WHAT TO WORK ON: Retype the data below word for word, starting at the very beginning and ending with the line that contains "Looking at the image, I should click on (77, 283).", including that line.

[Word and element location data]
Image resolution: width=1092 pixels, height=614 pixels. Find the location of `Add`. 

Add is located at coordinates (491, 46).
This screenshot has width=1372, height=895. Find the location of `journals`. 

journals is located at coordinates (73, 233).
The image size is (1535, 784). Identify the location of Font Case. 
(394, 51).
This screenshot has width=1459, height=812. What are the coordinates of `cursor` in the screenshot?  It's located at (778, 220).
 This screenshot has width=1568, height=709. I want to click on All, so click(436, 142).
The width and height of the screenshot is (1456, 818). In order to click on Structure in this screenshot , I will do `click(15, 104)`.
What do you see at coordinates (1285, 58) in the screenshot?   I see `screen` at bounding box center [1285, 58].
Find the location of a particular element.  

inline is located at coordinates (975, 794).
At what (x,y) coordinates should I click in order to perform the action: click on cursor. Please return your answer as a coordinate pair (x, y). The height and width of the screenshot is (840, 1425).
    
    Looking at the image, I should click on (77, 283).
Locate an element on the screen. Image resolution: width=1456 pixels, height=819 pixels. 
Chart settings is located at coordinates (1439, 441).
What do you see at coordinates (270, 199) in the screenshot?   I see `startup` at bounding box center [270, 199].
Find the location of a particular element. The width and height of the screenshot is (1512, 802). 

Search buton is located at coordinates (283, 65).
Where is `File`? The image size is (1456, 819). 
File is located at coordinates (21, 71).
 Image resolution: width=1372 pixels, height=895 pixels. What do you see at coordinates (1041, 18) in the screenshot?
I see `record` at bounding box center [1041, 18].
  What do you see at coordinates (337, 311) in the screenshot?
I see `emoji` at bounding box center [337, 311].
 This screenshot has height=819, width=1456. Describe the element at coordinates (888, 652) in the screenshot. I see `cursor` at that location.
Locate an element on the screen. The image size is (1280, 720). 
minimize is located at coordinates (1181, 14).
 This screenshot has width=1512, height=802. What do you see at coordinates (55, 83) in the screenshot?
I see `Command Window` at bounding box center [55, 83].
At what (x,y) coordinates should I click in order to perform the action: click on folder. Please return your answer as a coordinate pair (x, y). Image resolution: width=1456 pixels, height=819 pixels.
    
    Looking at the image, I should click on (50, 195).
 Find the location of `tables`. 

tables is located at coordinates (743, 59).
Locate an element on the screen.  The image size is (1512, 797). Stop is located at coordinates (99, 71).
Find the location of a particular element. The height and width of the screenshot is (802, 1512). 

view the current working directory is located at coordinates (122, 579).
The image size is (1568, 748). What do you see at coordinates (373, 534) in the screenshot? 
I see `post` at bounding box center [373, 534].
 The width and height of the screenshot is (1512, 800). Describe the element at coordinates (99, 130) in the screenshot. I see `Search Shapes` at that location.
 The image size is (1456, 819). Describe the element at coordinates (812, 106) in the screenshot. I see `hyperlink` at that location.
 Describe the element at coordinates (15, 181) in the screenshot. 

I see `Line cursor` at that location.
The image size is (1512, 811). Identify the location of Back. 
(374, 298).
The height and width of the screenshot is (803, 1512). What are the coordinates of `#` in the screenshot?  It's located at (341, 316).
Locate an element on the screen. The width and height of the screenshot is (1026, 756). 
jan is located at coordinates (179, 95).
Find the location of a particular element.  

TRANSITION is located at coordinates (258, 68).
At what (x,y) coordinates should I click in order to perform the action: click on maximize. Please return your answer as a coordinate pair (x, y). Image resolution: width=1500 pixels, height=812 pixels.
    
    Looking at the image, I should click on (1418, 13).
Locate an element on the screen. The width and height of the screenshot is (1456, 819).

RESULT OF THIS EXERCISE:
Image resolution: width=1092 pixels, height=614 pixels. Find the location of `Add`. 

Add is located at coordinates (491, 46).
This screenshot has width=1372, height=895. Find the location of `journals`. 

journals is located at coordinates (73, 233).
The image size is (1535, 784). Identify the location of Font Case. 
(394, 51).
This screenshot has width=1459, height=812. What are the coordinates of `cursor` in the screenshot?  It's located at (778, 220).
 This screenshot has width=1568, height=709. I want to click on All, so click(436, 142).
The width and height of the screenshot is (1456, 818). In order to click on Structure in this screenshot , I will do `click(15, 104)`.
What do you see at coordinates (1285, 58) in the screenshot?   I see `screen` at bounding box center [1285, 58].
Find the location of a particular element.  

inline is located at coordinates (975, 794).
At what (x,y) coordinates should I click in order to perform the action: click on cursor. Please return your answer as a coordinate pair (x, y). The height and width of the screenshot is (840, 1425).
    
    Looking at the image, I should click on (77, 283).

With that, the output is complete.